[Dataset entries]
┌──

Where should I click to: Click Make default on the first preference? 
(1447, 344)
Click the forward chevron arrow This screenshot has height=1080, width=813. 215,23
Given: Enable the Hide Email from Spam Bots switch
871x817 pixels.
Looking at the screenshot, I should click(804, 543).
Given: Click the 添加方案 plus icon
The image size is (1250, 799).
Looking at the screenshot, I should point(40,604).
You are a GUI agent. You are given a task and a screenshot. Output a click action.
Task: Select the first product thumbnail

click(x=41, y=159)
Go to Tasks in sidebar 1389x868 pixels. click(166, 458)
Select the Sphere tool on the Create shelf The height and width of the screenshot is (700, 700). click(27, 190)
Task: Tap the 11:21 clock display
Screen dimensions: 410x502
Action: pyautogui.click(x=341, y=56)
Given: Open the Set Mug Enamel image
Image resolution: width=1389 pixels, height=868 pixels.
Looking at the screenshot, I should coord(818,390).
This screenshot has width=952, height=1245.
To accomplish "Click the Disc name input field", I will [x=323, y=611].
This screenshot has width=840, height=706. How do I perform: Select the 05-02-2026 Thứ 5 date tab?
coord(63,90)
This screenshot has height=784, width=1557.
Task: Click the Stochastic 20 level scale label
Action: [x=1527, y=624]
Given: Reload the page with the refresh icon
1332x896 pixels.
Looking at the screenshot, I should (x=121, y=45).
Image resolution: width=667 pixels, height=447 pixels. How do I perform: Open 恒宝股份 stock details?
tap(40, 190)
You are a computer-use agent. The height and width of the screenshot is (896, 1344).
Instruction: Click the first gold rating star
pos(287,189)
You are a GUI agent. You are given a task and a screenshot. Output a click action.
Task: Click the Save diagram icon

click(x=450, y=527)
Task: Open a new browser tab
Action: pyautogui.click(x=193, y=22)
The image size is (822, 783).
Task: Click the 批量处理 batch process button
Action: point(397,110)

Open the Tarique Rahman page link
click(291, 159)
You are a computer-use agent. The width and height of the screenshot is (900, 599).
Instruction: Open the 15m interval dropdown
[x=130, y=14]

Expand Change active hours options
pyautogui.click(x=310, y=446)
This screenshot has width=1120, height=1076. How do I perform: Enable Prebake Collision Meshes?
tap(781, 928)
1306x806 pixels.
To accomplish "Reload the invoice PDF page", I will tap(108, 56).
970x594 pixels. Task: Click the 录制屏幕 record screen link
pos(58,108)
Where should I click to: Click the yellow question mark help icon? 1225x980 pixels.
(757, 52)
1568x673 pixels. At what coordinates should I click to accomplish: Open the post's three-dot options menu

└──

What you return must match the records above exactly, line for line.

* RESPONSE TO THIS TASK:
Where should I click to: Click Make default on the first preference? 
(1447, 344)
Click the forward chevron arrow This screenshot has height=1080, width=813. 215,23
Given: Enable the Hide Email from Spam Bots switch
871x817 pixels.
Looking at the screenshot, I should click(804, 543).
Given: Click the 添加方案 plus icon
The image size is (1250, 799).
Looking at the screenshot, I should point(40,604).
You are a GUI agent. You are given a task and a screenshot. Output a click action.
Task: Select the first product thumbnail

click(x=41, y=159)
Go to Tasks in sidebar 1389x868 pixels. click(166, 458)
Select the Sphere tool on the Create shelf The height and width of the screenshot is (700, 700). click(27, 190)
Task: Tap the 11:21 clock display
Screen dimensions: 410x502
Action: pyautogui.click(x=341, y=56)
Given: Open the Set Mug Enamel image
Image resolution: width=1389 pixels, height=868 pixels.
Looking at the screenshot, I should coord(818,390).
This screenshot has width=952, height=1245.
To accomplish "Click the Disc name input field", I will [x=323, y=611].
This screenshot has width=840, height=706. How do I perform: Select the 05-02-2026 Thứ 5 date tab?
coord(63,90)
This screenshot has height=784, width=1557.
Task: Click the Stochastic 20 level scale label
Action: [x=1527, y=624]
Given: Reload the page with the refresh icon
1332x896 pixels.
Looking at the screenshot, I should (x=121, y=45).
Image resolution: width=667 pixels, height=447 pixels. How do I perform: Open 恒宝股份 stock details?
tap(40, 190)
You are a computer-use agent. The height and width of the screenshot is (896, 1344).
Instruction: Click the first gold rating star
pos(287,189)
You are a GUI agent. You are given a task and a screenshot. Output a click action.
Task: Click the Save diagram icon

click(x=450, y=527)
Task: Open a new browser tab
Action: pyautogui.click(x=193, y=22)
The image size is (822, 783).
Task: Click the 批量处理 batch process button
Action: point(397,110)

Open the Tarique Rahman page link
click(291, 159)
You are a computer-use agent. The width and height of the screenshot is (900, 599).
Instruction: Open the 15m interval dropdown
[x=130, y=14]

Expand Change active hours options
pyautogui.click(x=310, y=446)
This screenshot has width=1120, height=1076. How do I perform: Enable Prebake Collision Meshes?
tap(781, 928)
1306x806 pixels.
To accomplish "Reload the invoice PDF page", I will tap(108, 56).
970x594 pixels. Task: Click the 录制屏幕 record screen link
pos(58,108)
Where should I click to: Click the yellow question mark help icon? 1225x980 pixels.
(757, 52)
1568x673 pixels. At what coordinates should I click to accomplish: Open the post's three-dot options menu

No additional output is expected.